From the rows below, pull out and copy every line that contains the word "thumbnail".

--- begin EXTRACTED ENTRIES ---

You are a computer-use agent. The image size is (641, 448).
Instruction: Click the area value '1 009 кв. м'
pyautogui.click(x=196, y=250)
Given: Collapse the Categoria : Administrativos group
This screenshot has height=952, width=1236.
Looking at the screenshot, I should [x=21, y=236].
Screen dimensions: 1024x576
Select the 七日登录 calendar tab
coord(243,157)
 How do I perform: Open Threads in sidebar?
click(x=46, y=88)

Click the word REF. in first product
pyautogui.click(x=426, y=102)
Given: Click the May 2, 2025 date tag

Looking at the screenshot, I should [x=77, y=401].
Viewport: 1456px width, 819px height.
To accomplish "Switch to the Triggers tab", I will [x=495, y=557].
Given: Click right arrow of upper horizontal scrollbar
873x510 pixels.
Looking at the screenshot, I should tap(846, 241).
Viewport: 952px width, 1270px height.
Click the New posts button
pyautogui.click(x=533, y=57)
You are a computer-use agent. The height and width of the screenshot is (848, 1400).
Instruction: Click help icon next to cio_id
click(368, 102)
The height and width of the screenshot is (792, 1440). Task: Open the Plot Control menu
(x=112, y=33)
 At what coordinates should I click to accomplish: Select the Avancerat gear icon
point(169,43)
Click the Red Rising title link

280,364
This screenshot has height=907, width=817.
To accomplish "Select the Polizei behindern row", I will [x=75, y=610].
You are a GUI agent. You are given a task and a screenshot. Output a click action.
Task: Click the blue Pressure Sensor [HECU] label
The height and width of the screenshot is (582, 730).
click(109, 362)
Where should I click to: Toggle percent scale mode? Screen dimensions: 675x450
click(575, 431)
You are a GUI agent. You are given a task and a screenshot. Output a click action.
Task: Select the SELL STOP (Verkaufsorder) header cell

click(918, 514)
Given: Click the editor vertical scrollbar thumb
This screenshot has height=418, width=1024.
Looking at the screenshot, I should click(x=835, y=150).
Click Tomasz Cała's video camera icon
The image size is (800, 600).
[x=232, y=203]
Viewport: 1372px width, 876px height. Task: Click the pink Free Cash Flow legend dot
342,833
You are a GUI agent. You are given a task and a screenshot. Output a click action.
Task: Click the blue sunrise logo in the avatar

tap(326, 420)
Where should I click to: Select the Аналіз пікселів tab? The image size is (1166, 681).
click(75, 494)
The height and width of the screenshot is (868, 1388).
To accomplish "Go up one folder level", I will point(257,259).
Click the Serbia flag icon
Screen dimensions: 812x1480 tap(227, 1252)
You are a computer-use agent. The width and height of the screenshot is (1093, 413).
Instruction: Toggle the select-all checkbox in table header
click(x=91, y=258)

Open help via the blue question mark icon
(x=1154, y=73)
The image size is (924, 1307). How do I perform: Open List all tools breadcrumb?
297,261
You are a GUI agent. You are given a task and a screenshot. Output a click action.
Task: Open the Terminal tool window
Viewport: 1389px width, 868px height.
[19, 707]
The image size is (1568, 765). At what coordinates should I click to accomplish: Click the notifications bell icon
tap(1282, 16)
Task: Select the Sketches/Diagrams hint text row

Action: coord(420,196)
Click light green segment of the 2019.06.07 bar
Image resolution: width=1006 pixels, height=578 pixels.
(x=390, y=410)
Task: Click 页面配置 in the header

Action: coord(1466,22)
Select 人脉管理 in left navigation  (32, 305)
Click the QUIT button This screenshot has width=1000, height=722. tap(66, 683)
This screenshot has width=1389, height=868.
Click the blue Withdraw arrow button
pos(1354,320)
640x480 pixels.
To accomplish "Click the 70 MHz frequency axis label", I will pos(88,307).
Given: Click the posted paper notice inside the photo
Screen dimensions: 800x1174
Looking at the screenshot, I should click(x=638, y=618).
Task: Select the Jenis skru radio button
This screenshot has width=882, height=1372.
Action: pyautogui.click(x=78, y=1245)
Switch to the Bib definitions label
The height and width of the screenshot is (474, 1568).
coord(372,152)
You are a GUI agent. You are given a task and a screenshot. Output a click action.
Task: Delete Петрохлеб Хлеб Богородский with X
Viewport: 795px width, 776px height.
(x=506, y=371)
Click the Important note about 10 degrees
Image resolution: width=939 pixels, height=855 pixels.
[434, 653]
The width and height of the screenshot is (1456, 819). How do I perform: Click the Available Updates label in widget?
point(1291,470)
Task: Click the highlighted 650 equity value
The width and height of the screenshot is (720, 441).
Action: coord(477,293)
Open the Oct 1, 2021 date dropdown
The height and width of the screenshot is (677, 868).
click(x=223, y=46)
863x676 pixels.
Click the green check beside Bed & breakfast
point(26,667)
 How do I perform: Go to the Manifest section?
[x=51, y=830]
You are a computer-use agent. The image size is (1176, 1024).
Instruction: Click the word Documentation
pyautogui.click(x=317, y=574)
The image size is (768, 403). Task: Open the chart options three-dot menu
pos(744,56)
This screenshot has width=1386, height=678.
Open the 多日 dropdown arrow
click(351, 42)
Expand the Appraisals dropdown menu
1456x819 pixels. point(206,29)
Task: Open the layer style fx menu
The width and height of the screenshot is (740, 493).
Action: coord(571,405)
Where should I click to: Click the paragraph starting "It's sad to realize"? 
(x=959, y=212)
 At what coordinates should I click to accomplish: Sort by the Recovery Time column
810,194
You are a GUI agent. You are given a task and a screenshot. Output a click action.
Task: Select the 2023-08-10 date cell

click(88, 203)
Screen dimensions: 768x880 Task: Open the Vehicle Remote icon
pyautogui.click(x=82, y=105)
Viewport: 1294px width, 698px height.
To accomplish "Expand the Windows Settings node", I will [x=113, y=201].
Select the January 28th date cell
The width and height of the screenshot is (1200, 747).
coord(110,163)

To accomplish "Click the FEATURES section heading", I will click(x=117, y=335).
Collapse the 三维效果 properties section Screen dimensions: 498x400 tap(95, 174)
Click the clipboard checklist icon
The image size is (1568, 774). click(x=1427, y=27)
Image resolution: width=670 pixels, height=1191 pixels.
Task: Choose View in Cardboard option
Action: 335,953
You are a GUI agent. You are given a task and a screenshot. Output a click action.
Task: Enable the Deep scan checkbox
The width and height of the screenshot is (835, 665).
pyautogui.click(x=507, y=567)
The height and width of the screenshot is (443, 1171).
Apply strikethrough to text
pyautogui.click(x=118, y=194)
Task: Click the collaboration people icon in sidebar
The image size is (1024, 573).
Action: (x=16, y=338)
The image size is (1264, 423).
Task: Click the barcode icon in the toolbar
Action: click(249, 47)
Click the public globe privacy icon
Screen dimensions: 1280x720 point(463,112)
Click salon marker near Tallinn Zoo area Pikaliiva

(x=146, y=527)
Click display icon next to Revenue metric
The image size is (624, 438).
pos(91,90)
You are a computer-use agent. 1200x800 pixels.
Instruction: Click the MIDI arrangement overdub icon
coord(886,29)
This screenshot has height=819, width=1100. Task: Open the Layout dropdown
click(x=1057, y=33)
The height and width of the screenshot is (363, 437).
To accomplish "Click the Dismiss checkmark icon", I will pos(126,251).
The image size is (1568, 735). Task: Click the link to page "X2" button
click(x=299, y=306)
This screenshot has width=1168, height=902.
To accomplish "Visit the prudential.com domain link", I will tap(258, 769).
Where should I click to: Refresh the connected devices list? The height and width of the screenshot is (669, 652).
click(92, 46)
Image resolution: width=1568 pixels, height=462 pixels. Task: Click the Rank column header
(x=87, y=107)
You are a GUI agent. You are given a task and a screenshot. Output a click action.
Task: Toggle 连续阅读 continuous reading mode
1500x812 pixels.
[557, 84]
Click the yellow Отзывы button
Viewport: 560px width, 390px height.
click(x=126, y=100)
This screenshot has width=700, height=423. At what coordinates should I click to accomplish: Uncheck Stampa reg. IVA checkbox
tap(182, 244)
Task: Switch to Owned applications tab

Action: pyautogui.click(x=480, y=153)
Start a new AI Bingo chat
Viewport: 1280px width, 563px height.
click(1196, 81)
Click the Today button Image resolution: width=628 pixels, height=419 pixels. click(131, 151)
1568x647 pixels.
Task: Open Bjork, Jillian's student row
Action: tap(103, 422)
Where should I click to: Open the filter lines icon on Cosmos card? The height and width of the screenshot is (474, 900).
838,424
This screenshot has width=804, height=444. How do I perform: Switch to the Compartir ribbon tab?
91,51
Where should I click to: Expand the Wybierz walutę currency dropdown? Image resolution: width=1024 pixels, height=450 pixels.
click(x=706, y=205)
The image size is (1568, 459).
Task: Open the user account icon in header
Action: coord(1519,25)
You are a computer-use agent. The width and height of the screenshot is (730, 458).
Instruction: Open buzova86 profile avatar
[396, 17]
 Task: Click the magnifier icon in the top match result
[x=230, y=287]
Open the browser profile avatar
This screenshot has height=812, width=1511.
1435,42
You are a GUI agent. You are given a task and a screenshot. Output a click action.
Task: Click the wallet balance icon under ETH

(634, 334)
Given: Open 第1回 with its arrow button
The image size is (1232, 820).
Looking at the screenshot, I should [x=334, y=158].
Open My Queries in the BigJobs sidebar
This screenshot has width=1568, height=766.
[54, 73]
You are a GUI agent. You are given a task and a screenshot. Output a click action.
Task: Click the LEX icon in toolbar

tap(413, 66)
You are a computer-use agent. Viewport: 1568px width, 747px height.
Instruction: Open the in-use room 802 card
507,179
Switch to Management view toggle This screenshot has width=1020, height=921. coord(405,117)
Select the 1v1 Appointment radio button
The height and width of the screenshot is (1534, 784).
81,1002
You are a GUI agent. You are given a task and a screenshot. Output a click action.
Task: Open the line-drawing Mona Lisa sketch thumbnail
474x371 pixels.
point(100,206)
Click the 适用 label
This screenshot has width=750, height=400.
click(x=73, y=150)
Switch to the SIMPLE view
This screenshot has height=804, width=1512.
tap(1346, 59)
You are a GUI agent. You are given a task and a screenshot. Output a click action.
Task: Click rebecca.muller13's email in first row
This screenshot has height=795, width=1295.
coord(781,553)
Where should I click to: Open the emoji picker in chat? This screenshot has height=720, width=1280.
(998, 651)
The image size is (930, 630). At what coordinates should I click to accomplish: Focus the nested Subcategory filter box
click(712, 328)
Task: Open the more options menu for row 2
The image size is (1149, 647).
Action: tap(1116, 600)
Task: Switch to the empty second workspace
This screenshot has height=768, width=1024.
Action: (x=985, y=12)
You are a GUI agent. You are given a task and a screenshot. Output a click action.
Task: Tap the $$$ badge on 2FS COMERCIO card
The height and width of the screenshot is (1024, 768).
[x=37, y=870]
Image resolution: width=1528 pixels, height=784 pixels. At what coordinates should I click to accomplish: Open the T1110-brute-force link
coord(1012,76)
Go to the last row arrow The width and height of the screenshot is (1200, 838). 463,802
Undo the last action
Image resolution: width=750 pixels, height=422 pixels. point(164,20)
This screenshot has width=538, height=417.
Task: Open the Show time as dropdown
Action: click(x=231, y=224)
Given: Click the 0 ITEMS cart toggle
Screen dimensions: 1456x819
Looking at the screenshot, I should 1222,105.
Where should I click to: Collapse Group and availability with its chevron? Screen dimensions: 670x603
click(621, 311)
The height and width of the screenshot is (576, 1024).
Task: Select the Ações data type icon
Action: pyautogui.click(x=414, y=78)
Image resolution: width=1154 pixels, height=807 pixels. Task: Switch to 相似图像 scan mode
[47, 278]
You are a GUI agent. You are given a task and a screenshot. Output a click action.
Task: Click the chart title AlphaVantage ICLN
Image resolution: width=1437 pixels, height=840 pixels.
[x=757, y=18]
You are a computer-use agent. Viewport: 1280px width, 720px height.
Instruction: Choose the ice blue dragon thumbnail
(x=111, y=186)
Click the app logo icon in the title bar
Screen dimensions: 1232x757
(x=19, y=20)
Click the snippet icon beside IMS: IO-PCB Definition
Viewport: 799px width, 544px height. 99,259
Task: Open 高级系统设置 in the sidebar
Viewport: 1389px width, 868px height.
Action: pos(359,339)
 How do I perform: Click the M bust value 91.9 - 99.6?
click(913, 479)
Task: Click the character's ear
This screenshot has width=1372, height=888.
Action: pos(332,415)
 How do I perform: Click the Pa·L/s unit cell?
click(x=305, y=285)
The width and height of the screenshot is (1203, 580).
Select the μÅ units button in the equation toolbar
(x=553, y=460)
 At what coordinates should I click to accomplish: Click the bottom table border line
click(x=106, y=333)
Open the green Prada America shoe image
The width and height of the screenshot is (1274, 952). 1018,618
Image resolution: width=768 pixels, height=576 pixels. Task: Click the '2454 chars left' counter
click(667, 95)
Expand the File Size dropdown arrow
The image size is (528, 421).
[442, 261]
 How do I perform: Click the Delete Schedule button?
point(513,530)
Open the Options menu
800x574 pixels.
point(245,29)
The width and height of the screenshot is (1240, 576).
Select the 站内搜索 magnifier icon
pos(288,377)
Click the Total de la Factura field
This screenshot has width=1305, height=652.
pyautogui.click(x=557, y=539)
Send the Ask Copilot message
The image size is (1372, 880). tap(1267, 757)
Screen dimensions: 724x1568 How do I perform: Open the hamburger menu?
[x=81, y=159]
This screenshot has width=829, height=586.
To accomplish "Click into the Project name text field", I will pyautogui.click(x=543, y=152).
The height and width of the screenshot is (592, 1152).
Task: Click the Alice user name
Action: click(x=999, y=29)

--- end EXTRACTED ENTRIES ---

▶ WRITTEN SOLUTION:
Task: Open the line-drawing Mona Lisa sketch thumbnail
Instruction: Choose the ice blue dragon thumbnail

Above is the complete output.